## TASK BRIEF
Starting with the line that has "Image resolution: width=474" in the records below and stopping after the line that has "Given: Collapse the Network Printer tree node", output every line exactly and nothing else; skip pictures.

## GIVEN RECORDS
· · · ·

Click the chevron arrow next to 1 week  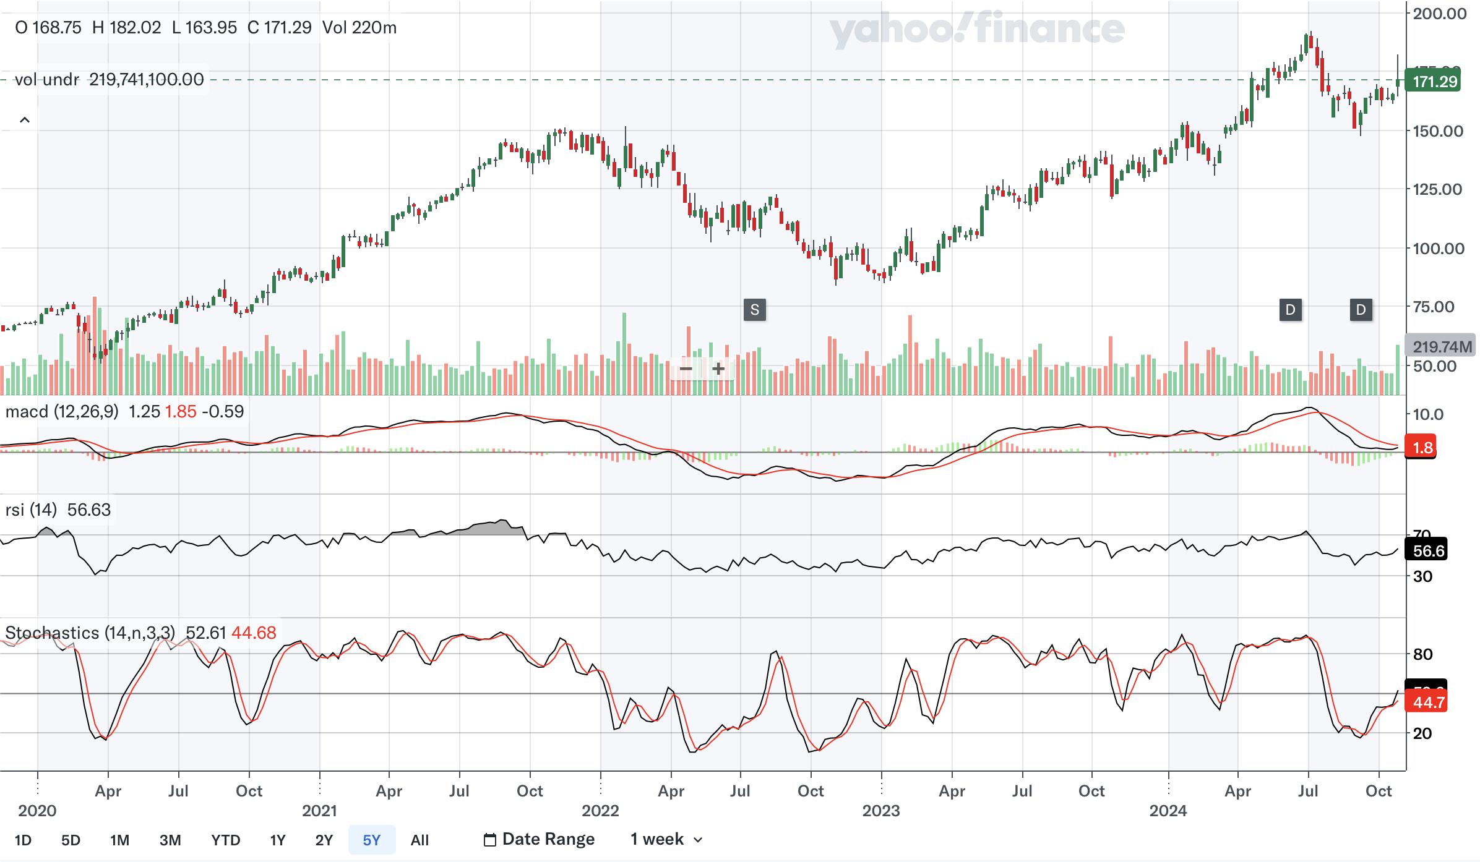[x=699, y=840]
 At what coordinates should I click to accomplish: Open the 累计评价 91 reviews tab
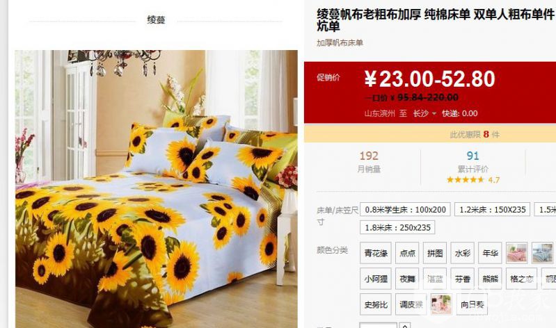pyautogui.click(x=472, y=161)
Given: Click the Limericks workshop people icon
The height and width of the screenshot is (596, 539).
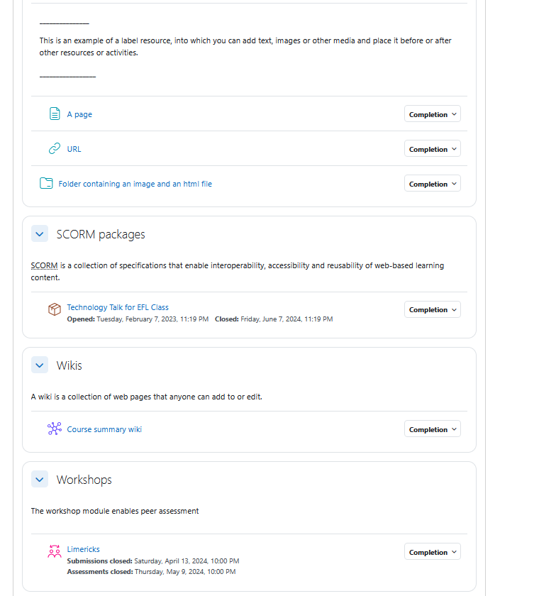Looking at the screenshot, I should (x=55, y=551).
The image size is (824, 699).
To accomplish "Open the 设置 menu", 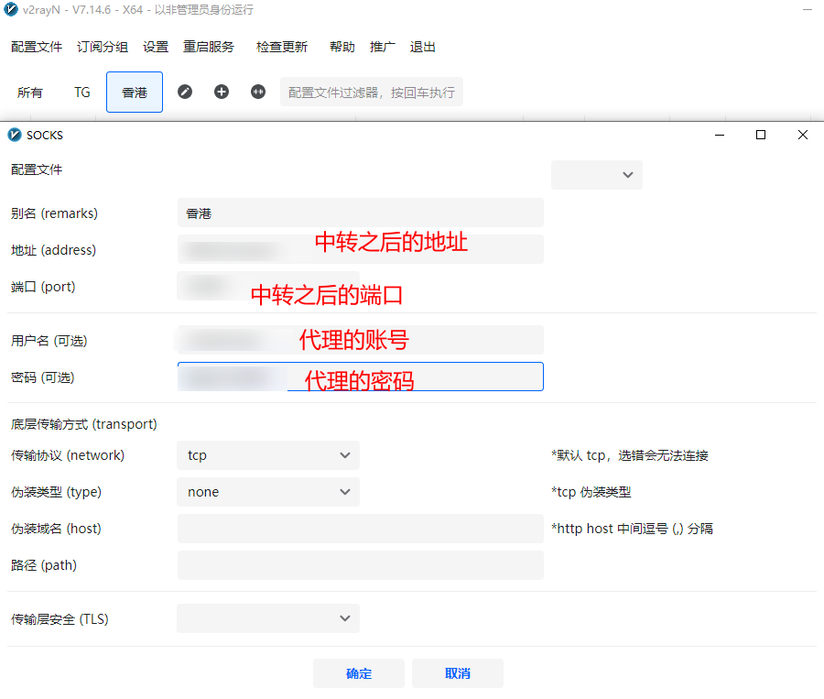I will [x=156, y=47].
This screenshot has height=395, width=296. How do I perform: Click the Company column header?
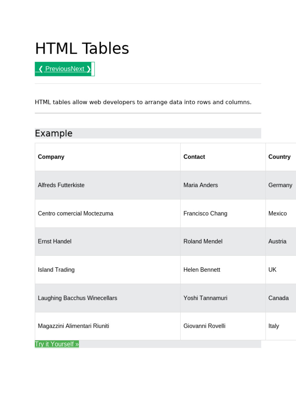tap(51, 157)
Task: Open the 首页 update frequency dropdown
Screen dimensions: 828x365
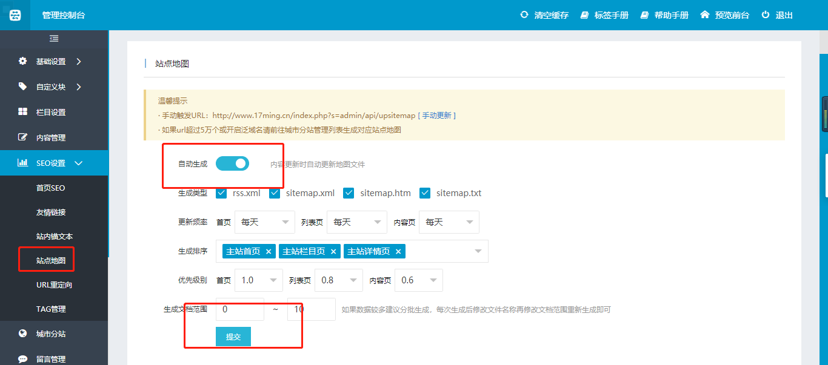Action: point(264,222)
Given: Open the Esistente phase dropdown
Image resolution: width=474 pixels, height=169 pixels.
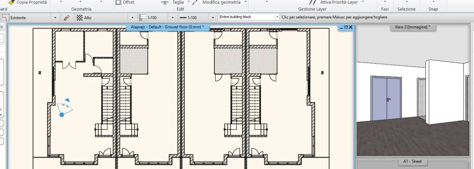Looking at the screenshot, I should tap(55, 18).
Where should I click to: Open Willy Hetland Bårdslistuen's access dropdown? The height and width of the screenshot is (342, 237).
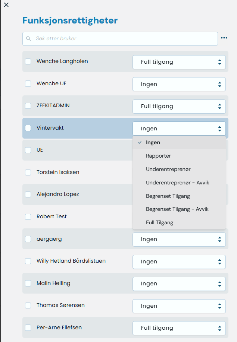click(x=179, y=262)
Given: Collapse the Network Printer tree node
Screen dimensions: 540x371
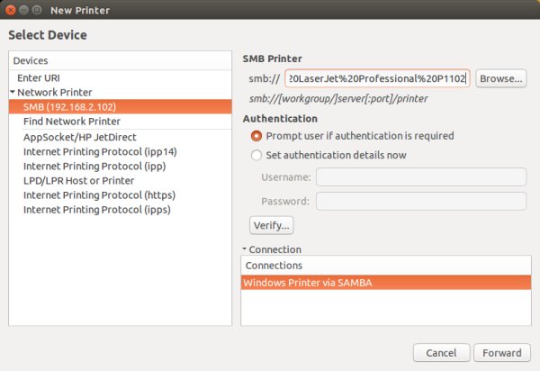Looking at the screenshot, I should point(13,92).
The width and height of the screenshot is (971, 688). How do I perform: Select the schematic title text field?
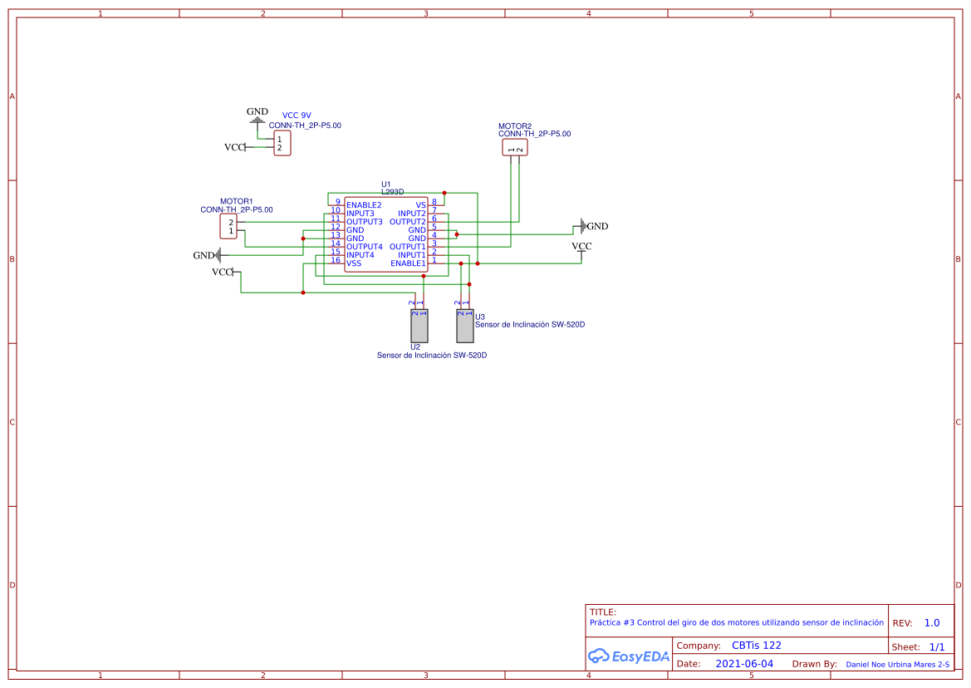click(736, 622)
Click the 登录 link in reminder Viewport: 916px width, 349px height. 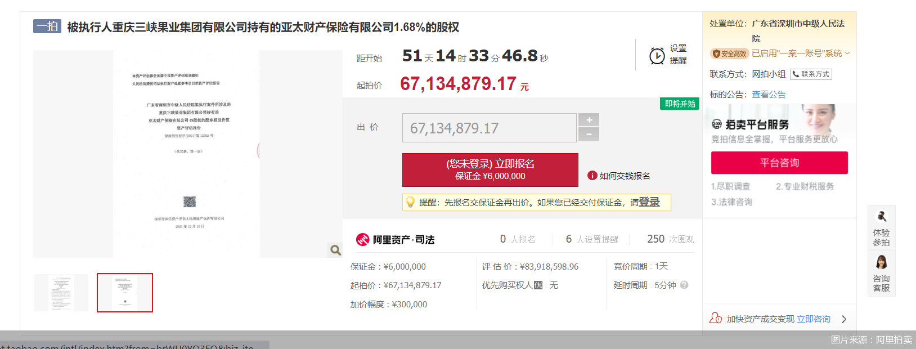click(x=649, y=202)
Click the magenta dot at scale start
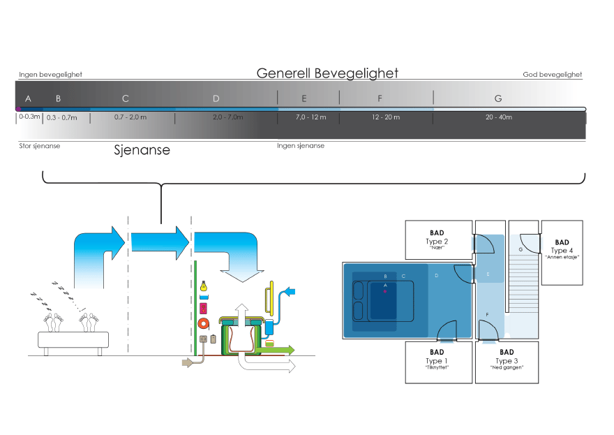 (x=17, y=109)
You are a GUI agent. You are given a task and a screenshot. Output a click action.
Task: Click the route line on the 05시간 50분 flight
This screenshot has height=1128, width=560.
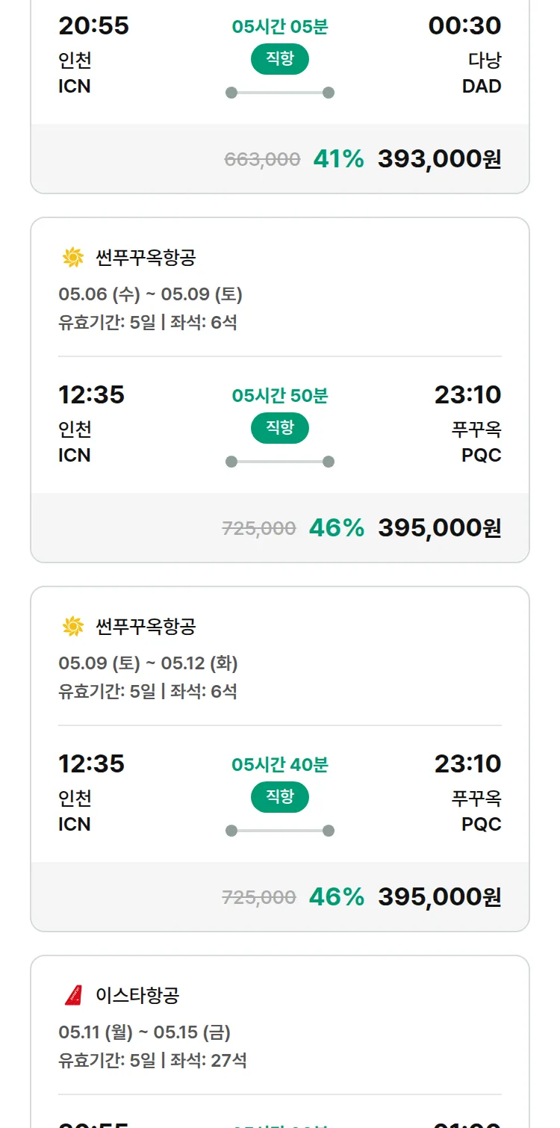coord(280,462)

· · · ·

## WRITTEN ANSWER
Image resolution: width=474 pixels, height=169 pixels.
Looking at the screenshot, I should tap(55, 18).
Where should I click to: Open Willy Hetland Bårdslistuen's access dropdown? The height and width of the screenshot is (342, 237).
click(x=179, y=262)
Given: Collapse the Network Printer tree node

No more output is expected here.